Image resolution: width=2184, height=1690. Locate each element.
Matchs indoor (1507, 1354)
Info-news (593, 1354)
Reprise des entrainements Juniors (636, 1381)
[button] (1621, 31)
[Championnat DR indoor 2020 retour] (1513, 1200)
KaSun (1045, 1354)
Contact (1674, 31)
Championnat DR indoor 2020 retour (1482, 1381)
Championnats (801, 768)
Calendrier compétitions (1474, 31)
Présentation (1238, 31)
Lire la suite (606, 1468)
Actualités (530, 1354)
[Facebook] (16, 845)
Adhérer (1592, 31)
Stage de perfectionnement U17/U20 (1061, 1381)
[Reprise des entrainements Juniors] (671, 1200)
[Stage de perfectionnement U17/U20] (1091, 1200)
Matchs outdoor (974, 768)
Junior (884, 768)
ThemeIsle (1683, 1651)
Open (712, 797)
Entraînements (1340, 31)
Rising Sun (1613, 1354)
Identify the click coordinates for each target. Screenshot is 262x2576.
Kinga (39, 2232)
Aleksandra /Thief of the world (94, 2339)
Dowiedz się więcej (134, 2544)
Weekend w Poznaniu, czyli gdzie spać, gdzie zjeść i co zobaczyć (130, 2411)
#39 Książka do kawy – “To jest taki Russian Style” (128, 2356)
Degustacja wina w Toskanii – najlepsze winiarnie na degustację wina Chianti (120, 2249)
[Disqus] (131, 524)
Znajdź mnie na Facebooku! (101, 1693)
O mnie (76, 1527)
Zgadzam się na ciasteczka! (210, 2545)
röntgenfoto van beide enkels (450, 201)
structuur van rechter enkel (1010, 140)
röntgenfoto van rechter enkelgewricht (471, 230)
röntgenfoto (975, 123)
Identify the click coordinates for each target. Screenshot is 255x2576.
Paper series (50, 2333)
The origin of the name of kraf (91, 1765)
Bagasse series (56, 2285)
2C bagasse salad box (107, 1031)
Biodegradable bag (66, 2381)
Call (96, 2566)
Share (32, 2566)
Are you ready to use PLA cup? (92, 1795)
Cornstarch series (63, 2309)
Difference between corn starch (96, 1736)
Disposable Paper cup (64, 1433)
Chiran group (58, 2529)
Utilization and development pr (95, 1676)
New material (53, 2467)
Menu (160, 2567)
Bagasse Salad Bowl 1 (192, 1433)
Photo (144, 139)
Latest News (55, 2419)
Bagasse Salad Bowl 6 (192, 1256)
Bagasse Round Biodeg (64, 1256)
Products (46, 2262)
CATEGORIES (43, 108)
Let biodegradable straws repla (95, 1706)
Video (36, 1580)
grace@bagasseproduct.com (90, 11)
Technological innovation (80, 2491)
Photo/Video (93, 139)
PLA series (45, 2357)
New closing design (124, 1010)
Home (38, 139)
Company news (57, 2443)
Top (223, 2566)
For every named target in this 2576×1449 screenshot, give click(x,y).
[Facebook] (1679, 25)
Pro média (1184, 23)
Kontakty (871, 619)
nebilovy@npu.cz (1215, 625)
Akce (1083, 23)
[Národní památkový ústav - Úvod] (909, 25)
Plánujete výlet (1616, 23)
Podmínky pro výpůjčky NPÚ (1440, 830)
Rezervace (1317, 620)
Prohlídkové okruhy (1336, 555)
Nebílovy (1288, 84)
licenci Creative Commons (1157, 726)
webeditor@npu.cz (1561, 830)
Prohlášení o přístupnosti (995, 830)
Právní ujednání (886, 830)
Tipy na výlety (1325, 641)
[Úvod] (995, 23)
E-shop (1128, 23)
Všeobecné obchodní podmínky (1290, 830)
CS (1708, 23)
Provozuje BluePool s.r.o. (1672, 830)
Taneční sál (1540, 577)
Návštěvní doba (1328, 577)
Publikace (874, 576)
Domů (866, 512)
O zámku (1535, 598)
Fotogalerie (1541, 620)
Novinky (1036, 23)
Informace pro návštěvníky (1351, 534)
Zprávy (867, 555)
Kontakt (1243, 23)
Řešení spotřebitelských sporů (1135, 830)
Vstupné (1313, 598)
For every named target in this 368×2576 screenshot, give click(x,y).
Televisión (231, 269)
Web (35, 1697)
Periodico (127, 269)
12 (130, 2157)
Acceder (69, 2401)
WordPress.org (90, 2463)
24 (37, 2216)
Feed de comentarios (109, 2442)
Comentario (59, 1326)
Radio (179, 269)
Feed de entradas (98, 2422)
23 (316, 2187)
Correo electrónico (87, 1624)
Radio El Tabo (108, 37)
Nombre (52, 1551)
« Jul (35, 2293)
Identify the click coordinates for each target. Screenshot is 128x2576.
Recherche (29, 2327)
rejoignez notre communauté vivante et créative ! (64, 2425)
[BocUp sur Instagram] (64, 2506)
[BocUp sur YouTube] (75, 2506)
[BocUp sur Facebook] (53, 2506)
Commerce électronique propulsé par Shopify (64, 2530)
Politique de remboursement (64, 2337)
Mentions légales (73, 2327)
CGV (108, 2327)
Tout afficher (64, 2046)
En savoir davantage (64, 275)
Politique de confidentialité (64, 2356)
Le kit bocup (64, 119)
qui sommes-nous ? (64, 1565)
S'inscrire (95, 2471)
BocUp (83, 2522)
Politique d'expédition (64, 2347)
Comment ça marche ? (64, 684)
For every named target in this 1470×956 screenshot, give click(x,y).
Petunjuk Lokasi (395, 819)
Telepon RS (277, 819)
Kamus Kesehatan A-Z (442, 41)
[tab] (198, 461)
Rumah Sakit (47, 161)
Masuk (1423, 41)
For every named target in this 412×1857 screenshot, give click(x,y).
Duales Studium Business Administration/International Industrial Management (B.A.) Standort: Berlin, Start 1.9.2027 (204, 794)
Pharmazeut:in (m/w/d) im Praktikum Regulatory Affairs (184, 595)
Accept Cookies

Your task — Your answer should be a single number: the count of lines in the data that include the word "coordinates".

Written response — 3